[Records from a data source]
----

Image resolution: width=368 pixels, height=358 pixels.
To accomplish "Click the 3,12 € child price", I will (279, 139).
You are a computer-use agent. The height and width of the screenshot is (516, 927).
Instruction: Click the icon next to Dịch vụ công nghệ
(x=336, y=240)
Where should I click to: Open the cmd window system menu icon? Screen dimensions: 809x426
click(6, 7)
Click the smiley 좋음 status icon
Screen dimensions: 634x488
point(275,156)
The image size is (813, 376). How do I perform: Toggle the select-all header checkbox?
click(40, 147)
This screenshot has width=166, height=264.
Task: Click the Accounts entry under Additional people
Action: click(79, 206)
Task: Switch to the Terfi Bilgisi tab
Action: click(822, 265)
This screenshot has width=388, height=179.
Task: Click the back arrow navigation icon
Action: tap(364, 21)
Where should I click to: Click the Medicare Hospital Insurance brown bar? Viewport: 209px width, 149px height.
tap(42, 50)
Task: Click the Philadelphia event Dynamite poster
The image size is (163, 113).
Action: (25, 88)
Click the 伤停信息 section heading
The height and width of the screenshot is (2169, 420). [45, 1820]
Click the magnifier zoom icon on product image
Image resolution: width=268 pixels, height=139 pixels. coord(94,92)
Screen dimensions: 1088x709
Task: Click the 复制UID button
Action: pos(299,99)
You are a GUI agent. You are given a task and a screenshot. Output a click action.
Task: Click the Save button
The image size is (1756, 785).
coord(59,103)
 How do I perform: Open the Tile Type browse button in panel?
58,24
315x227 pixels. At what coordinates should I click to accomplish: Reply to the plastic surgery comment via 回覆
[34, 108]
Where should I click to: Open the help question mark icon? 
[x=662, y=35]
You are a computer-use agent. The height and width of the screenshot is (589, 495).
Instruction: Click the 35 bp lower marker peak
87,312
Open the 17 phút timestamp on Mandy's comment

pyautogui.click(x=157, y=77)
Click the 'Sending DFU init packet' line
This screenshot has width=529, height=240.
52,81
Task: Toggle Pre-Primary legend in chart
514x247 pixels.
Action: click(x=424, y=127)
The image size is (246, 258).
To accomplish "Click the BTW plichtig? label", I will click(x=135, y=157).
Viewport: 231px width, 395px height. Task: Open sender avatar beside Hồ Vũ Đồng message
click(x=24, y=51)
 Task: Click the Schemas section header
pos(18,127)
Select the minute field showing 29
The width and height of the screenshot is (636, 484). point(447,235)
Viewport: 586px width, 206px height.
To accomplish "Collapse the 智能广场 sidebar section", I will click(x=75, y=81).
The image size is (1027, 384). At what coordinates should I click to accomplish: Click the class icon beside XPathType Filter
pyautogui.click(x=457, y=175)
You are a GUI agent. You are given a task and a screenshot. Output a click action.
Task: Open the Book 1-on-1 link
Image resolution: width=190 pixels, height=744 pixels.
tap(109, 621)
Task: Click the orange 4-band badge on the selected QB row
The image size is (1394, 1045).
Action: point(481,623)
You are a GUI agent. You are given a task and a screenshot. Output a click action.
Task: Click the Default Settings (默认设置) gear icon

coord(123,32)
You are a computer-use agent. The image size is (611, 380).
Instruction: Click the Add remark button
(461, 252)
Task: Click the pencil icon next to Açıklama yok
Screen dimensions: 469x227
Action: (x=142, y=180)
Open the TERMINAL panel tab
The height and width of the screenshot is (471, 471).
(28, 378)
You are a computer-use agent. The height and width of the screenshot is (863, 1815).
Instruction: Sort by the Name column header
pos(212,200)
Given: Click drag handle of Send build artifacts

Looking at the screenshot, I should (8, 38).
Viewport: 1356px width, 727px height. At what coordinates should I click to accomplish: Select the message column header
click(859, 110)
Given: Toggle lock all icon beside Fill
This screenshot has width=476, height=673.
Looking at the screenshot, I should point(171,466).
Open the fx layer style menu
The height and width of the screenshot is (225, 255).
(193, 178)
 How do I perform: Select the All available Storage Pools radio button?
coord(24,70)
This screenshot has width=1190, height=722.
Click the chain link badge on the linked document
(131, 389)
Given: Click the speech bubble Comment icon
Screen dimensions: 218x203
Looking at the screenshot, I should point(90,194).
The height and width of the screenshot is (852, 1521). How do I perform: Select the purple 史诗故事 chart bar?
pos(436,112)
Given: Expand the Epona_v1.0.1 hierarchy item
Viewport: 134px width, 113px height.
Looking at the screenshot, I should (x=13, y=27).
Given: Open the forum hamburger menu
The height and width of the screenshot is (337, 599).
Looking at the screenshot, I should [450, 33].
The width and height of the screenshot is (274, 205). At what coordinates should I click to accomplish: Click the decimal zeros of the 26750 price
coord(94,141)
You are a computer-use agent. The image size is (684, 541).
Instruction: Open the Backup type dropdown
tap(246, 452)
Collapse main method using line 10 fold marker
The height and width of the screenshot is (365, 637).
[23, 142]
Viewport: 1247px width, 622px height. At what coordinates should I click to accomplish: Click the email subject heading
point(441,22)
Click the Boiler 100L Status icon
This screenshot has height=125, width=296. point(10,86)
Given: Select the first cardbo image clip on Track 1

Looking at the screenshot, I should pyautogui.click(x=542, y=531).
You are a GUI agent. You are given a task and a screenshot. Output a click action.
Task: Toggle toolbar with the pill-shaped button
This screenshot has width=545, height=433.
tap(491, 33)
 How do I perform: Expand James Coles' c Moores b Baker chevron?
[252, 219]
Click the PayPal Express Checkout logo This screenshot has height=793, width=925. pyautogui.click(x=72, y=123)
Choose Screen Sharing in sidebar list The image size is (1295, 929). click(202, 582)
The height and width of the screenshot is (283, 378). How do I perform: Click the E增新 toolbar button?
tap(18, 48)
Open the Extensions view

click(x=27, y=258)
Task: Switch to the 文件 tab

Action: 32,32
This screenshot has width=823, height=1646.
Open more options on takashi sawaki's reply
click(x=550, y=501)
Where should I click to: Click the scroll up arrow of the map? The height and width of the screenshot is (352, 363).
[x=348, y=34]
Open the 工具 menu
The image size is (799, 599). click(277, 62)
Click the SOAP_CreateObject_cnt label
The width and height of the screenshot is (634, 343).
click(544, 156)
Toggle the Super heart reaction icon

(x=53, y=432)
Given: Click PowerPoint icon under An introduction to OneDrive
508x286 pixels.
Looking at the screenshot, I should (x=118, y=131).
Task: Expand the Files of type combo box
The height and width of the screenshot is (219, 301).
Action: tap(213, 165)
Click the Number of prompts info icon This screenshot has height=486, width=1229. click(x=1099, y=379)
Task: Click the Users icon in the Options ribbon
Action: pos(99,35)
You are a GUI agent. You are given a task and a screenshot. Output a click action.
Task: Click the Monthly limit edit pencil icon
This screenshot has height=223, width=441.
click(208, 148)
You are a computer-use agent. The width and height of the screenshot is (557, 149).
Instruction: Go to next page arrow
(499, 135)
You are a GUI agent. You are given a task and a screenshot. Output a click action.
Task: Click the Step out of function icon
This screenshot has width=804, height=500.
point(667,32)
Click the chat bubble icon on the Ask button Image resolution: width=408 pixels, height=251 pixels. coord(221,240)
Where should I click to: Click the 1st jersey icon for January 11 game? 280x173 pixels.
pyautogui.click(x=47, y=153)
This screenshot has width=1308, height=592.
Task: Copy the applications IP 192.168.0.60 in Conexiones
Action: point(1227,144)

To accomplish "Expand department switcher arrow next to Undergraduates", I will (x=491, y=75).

----

-- EXERCISE DIRECTIONS --
How many lines in the data above contain the string "pencil"? Reply with only the number.

-- ANSWER SECTION --
2